TikTok Shop ditutup? Percuma.

Willy Pujo Hidayat
8 min readOct 26, 2023

Jadi, konon kabarnya, sejak kemunculan TikTok Shop ini, membuat pedagang konvensional menjadi sepi pelanggan.

Para pedagang berasumsi kalau para pelanggannya jadi ga mau ke toko karena sudah ada platform belanja online, kita fokus ke TikTok ya.

Sejak ada keranjang kuning, alias fitur TikTok Shop.. kabarnya toko baju konvensional sepi pengunjung.

Tapi .. ya .. disclaimer dulu, ini asumsi ya.. bukankah sudah mulai terjadi penurunan pengunjung bahkan sebelum adanya TikTok Shop?

Di awal tadi kita udah dengar beberapa cuplikan keterangan dari Tim Kompas TV yang mewawancara beberapa pedagang di tanah abang.

Itu video ada di YouTube, dipublish tahun 2019, 5 desember 2019 di Channel Kompas.

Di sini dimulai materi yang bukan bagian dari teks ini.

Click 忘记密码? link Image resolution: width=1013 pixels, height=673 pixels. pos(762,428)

Dari cuplikan berita itu, kita denger keluhan beberapa pedagang yang memang merasakan terjadi penurunan penjualan selama beberapa tahun ke belakang.

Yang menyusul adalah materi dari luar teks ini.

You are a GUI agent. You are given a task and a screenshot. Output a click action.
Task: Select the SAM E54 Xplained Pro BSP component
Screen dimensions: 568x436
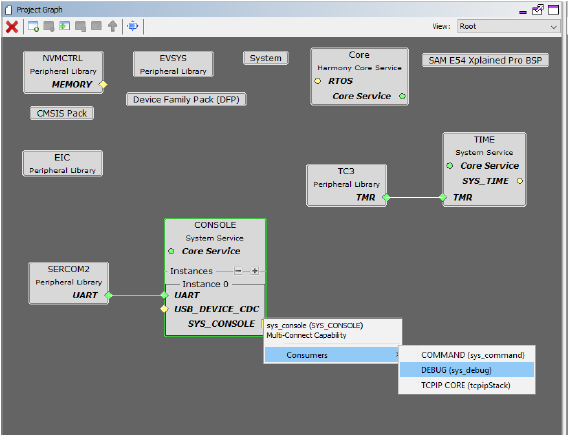(x=485, y=60)
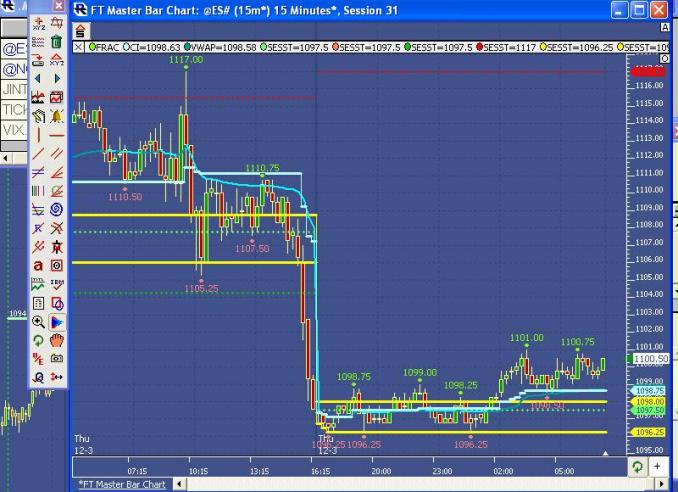The width and height of the screenshot is (678, 492).
Task: Click the yellow 1096.25 price marker
Action: [x=649, y=432]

Bahkan ada yang bilang turun sejak 3 tahun terakhir, sampai 60% kalau diakumulasi.

Kalau video ini di desember 2019, berarti dari 2017–18 sampe 19 itu trend-nya menurun.

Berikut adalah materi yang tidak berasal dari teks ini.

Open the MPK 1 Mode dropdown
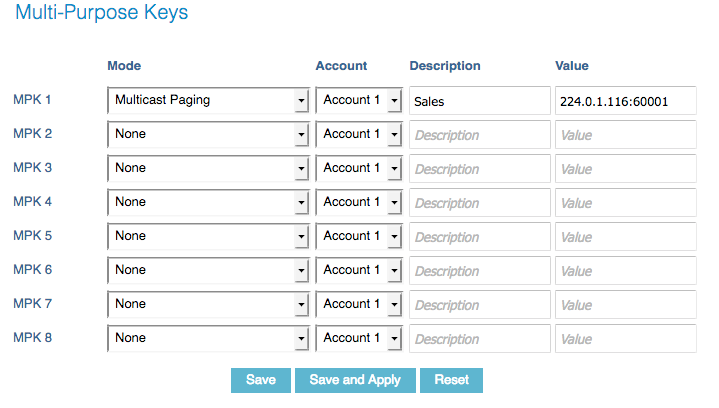This screenshot has width=719, height=408. (207, 100)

OK, kita keep sampai di situ dulu, sekarang kita breakdown.

TikTok Breakdown

Fitur Shop dari TikTok Shop itu, berdasarkan info di Internet, baru diluncurkan sekitar tahun 2021.

2 tahun setelah para pedagang di tanah abang tersebut mengeluhkan penurunan omset, kalo merujuk ke kutipan wawancara tadi ya.

Jadi tahapannya pertama itu TikTok sebagai Content Sharing.

Memang seingat saya, TikTok itu tidak memposisikan dirinya sebagai sosial media, melainkan sebagai Content Distribution Network.

Mirip mirip dengan YouTube, jadi terbuka dan bisa saling subscribe atau follow tanpa harus temenan dulu.

Ya, kalau dari beberapa terms, yang dibilang media sosial itu kalau istilahnya temenan, add friend, setelah di-approve baru bisa saling terhubung, sedangkan TikTok itu enggak.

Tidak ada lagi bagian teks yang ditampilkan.